It serves a REST-API for managing data products, and provides functionality for self-service access to the data source.

Getting started with local development

  1. Install required dependencies
  1. Configure gcloud so you can access Nais clusters
  2. Login to GCP and configure docker
gcloud auth login --update-adc
gcloud auth configure-docker europe-north1-docker.pkg.dev 

# There also exists a make target for login to docker:
make docker-login
  1. (Optional) If you are on mac with arm (m1, m2, m3, etc.) install rosetta
softwareupdate --install-rosetta
  1. Run som build commands
# Build all binaries
make build

# Run the tests
make test

Run with fully local resources

Note: this does not currently work, and we might not try to revive it

With this configuration all dependencies run as containers, as can be seen in docker-compose.yaml:

  • Google BigQuery using bigquery-emulator, with additional mocks for the IAM Policy endpoints
  • Google Cloud Storage using fake-gcs-server
  • Metabase with a patch for enabling use of bigquery-emulator
  • Fake API servers for teamkatalogen and naisconsole

There are still a couple of services missing, though much functionality should work without this:

  • Fetching of Google Groups
  • Creating Google Cloud Service Accounts
  1. Start the dependencies and API
# Starts the dependencies in the background, and runs the API in the foreground
$ make run
  1. (Optional): Start the nada-frontend

  2. (Optional): Take a look at the locally running Metabase, the username is: nada@nav.no, and password is: superdupersecret1

Making changes to the database or generated models and queries

  1. Migrations allows you to modify the existing database, these are automatically applied during startup of the application
  2. Queries lets you generate new models and queries based on the existing structure

NB: If you make changes to the Queries remember to run the generate command so your changes are propagated:

$ make generate

Making changes to api or Data Transfer Objects(DTOs)

  1. We use tygo(https://github.com/gzuidhof/tygo) to generate Typescript types for DTOs.
  2. When you change or add a DTO, they should be put in pkg/service folder.
  3. run
$ make generate-ts

will generate the types by parsing .go files in pkg/service.

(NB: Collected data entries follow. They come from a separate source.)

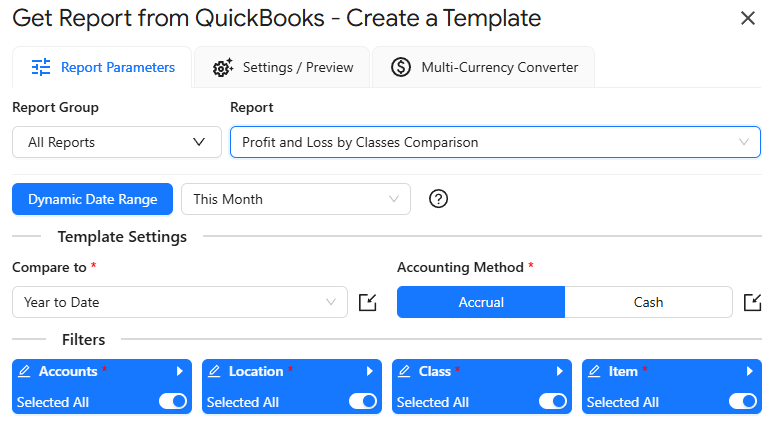
Task: Click the Dynamic Date Range button
Action: [93, 199]
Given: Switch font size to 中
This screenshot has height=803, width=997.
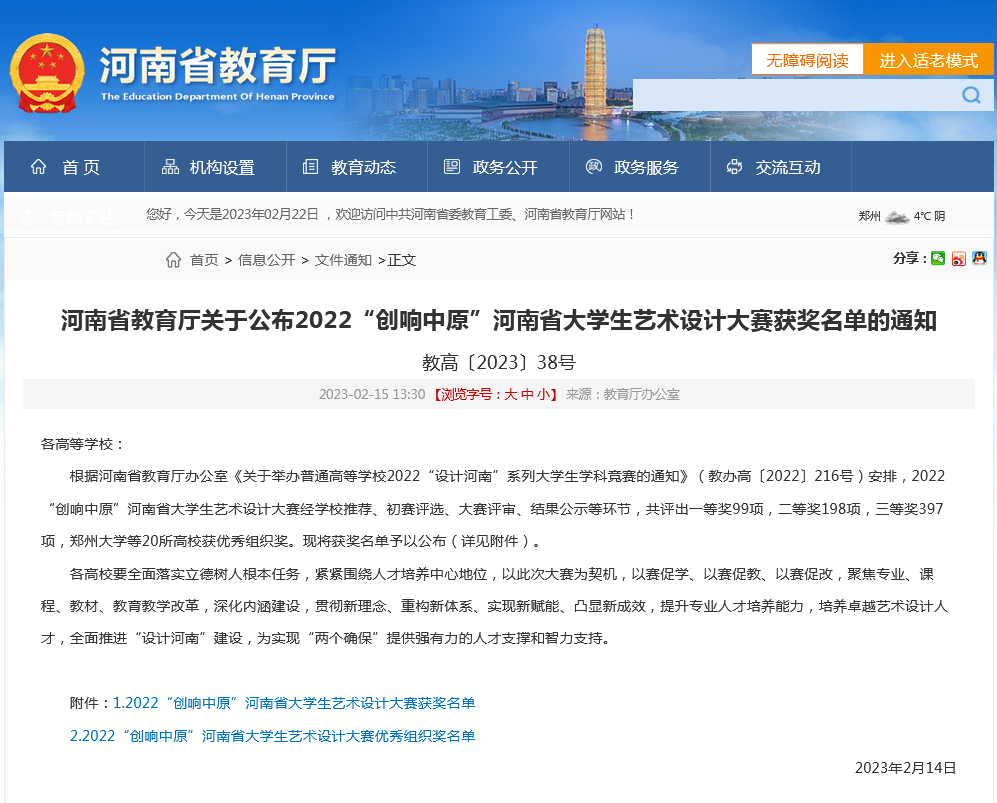Looking at the screenshot, I should 527,394.
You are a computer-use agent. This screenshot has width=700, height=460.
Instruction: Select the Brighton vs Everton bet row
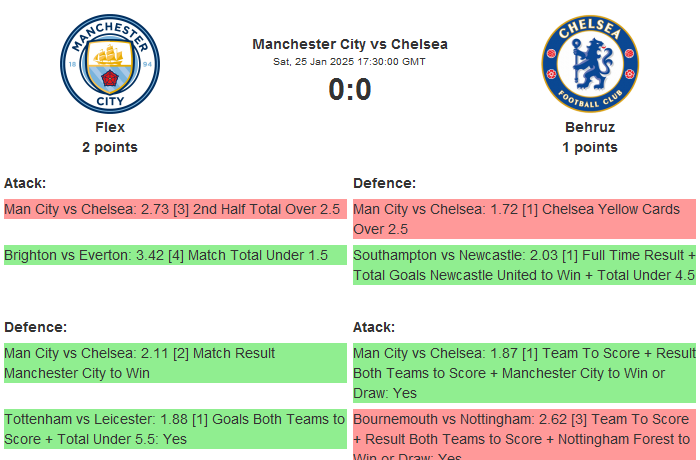(x=174, y=256)
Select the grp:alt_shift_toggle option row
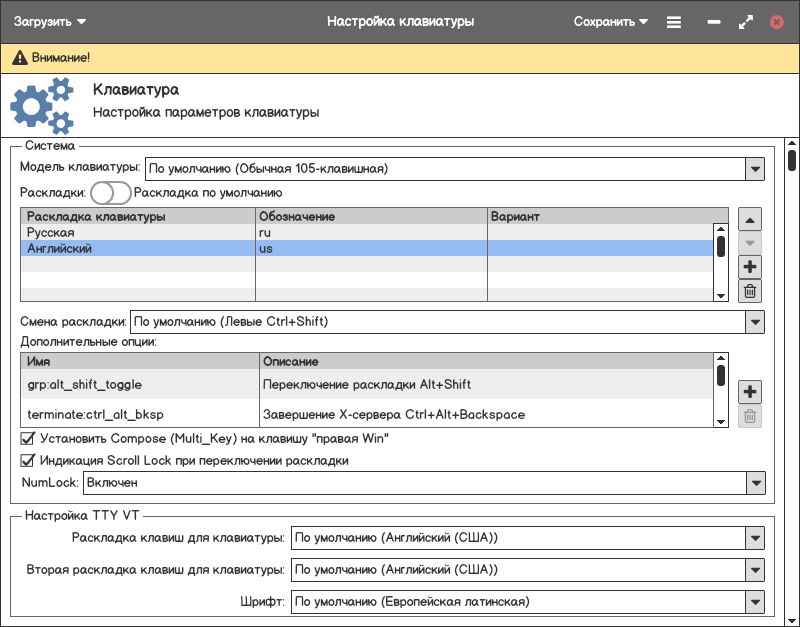This screenshot has width=800, height=627. [x=138, y=384]
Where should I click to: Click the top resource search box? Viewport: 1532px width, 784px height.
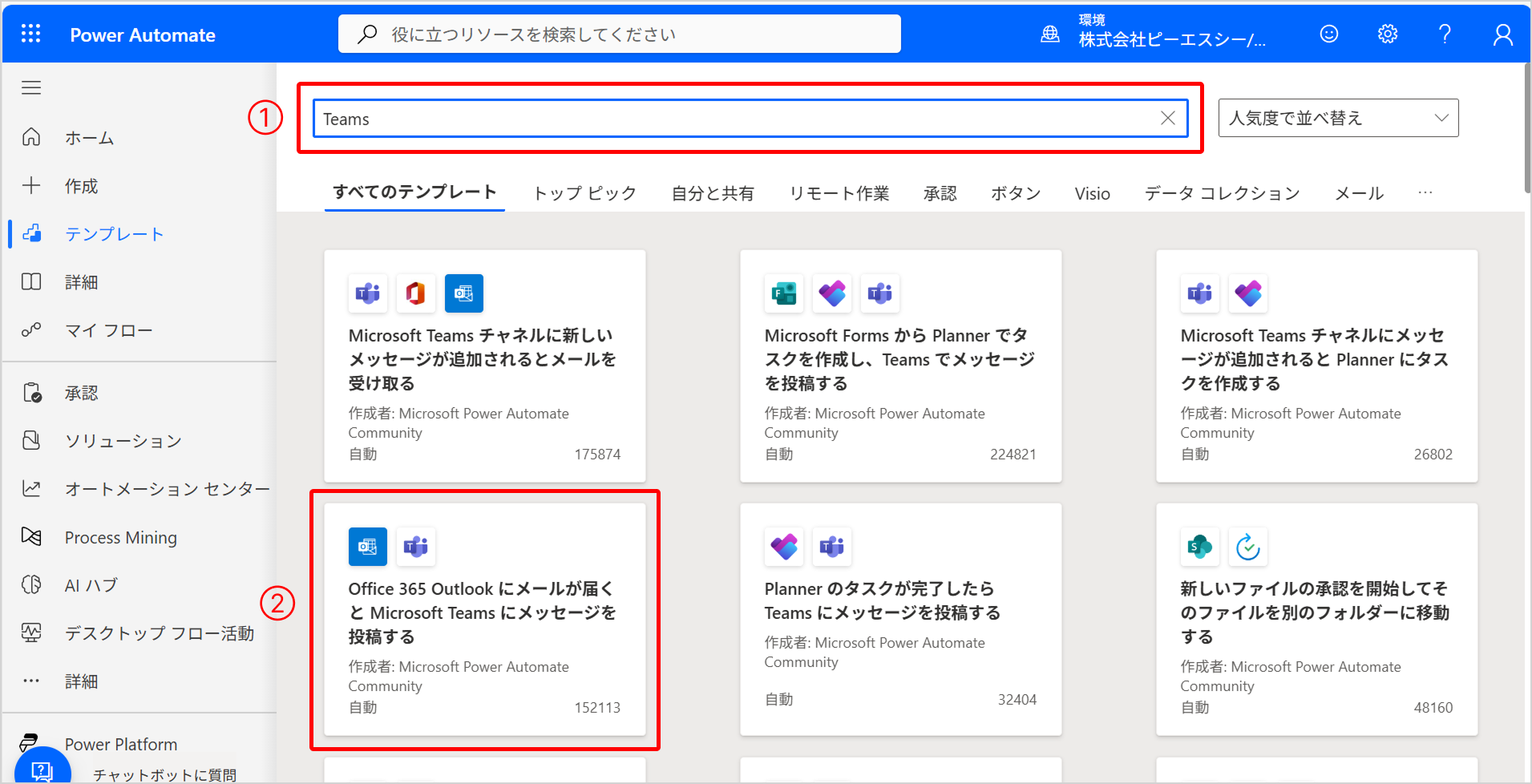click(619, 34)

  1. Changes to api url and request definition require manual coding for frontend api client, and the code is organized in frontend/lib/rest.

NB: use inheriance in go types needs extra annotation for tygo: tstype:",extends", look for examples if you are not familiar with it.

Bumping the Metabase version

The file .metabase_version controls the version of Metabase that is used in tests and for deployment to dev and prod. Check the Metabase releases page for available versions; we follow the Metabase Enterprise track.

When you bump this version the following events will occur when you make a PR:

  1. We build one Metabase images, which is used during integration tests and for local development
  2. We run the nada-backend integration tests using the new version of Metabase
  3. We deploy the new version of Metabase to dev

On merge to main:

  1. We deploy the new version of Metabase prod

Bumping the Mocks version

In the Makefile we set the target version for the mocks. If you change the mocks, you also need to bump the MOCKS_VERSION, so we get the latest changes.

Update the images locally

We build and push images for the patched metabase and customized big-query emulator to speed up local development and integration tests. If you need to make changes to these:

  1. Make changes to the base images

Note: building the big query emulator requires quite a bit of memory, so if you see something like clang++: signal: killed you need to increase the amount of memory you allocate to your container run-time.

  1. Build the new images locally
$ make build-all
  1. (optional) Push the images to the container registry; requires that you have run make docker-login
$ make push-all

Debugging a running process with IntelliJ

While this doc is written for IntelliJ, I believe it should work pretty much the same for VSCode or other editors.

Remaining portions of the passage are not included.